**Source data:**
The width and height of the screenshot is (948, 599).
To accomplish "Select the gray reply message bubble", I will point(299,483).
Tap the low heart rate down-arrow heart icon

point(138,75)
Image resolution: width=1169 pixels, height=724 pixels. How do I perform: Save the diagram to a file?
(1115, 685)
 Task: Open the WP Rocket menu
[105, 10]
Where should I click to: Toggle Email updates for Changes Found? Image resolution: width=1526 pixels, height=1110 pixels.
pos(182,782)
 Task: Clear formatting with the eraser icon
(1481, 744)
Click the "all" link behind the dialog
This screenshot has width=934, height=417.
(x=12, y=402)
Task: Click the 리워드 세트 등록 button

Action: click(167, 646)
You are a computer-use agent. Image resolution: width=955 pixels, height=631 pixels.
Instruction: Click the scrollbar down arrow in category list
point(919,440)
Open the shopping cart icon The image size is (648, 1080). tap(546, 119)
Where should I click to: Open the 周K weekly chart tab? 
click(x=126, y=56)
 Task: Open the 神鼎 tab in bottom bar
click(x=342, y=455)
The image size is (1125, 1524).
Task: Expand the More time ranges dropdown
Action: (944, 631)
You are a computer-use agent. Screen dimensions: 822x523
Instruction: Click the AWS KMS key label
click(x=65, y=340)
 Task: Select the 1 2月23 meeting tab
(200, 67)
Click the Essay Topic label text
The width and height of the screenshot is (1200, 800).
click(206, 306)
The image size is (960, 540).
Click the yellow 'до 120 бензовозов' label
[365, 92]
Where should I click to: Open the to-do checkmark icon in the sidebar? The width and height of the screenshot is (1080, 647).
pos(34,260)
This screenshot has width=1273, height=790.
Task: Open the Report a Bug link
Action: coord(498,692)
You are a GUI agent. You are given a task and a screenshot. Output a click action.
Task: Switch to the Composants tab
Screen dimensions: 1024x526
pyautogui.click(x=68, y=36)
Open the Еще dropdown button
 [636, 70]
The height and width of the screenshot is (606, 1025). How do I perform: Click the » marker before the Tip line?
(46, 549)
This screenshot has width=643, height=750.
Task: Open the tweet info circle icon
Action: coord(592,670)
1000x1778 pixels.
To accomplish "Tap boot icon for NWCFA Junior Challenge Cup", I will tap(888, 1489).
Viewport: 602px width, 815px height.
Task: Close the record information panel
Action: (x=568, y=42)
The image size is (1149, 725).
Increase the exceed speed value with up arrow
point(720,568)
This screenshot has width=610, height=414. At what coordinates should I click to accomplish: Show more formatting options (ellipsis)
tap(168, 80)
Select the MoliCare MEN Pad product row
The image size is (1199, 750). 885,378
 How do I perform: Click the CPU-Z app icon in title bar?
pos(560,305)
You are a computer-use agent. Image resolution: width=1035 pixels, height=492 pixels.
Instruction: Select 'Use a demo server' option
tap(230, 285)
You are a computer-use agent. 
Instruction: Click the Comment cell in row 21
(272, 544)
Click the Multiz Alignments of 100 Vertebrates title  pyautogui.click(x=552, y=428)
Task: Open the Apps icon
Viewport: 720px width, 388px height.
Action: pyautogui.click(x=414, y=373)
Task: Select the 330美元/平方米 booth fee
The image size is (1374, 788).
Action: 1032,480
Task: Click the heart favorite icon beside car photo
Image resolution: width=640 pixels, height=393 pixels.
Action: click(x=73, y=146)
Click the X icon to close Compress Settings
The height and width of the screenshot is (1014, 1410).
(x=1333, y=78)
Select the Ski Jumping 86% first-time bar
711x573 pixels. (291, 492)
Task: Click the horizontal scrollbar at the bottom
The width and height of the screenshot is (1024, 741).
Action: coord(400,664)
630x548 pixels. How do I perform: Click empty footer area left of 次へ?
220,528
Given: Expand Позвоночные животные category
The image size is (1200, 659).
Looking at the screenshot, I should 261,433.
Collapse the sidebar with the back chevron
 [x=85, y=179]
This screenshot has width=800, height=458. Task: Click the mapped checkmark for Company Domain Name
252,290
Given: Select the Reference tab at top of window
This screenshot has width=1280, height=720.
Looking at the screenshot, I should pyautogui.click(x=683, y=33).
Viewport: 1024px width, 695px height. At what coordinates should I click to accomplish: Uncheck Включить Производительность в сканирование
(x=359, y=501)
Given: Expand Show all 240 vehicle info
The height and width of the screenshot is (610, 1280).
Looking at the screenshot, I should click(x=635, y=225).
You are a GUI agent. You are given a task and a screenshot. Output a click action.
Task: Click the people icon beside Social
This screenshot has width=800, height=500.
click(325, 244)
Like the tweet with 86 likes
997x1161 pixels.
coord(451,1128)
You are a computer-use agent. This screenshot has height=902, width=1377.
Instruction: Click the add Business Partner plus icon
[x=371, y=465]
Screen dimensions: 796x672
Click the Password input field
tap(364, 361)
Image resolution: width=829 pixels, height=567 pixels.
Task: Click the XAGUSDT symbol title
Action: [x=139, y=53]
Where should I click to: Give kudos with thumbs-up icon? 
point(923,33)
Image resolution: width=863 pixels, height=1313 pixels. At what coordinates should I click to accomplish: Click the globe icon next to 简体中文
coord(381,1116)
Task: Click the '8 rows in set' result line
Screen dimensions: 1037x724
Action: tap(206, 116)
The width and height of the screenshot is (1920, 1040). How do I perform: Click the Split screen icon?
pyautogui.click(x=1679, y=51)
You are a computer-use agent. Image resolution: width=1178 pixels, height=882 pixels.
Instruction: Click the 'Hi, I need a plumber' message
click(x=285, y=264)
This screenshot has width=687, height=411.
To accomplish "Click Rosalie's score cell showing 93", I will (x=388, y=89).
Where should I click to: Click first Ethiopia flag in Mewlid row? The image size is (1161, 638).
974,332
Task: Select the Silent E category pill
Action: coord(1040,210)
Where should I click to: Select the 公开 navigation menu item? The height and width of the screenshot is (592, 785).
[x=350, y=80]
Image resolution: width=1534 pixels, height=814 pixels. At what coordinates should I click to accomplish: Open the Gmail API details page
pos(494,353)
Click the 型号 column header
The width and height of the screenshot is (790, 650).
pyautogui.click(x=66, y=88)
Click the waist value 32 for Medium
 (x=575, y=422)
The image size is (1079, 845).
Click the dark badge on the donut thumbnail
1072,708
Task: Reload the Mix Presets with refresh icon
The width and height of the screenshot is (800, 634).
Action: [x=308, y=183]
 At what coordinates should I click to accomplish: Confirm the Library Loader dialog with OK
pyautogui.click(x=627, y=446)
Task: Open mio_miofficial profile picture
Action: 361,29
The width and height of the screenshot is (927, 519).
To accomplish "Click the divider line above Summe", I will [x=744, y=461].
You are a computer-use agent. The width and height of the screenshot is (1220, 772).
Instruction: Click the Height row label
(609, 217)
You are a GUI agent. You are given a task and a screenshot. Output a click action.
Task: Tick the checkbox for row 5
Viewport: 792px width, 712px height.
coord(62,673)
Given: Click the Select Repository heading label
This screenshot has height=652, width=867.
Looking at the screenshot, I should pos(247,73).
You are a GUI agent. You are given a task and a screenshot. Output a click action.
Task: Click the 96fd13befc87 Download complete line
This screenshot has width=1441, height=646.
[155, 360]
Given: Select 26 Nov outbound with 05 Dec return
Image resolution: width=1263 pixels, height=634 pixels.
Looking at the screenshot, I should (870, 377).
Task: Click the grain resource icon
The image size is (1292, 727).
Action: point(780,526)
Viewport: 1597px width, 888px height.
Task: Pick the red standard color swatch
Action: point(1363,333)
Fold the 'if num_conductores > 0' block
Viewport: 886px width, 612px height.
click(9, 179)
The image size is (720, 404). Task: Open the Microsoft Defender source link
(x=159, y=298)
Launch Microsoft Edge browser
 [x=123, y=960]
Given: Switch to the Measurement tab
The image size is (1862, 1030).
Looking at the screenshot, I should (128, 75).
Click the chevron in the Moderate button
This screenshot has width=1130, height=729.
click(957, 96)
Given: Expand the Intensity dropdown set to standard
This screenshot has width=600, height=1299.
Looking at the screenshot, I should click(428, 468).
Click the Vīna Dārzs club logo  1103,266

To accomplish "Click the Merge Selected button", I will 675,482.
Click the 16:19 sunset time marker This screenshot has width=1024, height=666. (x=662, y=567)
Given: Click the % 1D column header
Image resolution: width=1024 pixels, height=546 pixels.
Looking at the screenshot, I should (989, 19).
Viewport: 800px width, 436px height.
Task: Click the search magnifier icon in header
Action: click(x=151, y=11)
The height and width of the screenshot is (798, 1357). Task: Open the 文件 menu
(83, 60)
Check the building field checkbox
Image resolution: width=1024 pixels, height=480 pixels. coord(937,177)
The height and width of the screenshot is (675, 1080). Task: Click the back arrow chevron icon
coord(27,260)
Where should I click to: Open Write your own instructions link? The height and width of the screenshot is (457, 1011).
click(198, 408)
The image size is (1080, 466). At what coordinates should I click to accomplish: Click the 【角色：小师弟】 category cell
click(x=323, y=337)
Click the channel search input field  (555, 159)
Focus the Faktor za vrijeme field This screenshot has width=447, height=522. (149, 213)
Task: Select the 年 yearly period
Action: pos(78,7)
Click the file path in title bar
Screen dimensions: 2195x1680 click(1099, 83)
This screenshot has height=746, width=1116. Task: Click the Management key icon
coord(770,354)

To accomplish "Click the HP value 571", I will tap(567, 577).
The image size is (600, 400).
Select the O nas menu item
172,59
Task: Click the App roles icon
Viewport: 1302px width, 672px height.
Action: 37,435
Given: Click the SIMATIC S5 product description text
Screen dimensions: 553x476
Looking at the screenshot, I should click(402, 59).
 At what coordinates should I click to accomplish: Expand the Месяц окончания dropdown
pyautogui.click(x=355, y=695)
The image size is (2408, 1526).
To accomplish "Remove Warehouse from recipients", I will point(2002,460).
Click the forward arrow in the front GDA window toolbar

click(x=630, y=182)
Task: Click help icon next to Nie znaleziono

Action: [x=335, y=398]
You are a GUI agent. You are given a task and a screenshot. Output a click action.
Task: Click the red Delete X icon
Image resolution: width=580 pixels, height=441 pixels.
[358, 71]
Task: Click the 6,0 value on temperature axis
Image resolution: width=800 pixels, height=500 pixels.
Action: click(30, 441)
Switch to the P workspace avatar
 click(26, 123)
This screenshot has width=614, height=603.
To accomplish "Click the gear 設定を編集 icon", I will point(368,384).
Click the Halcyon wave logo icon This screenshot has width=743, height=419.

**What you are asked to do:** Your answer should be each line from the preceding material in which the word "beside" occurs.

**Solved exercise:**
Task: Click the heart favorite icon beside car photo
Task: Click the people icon beside Social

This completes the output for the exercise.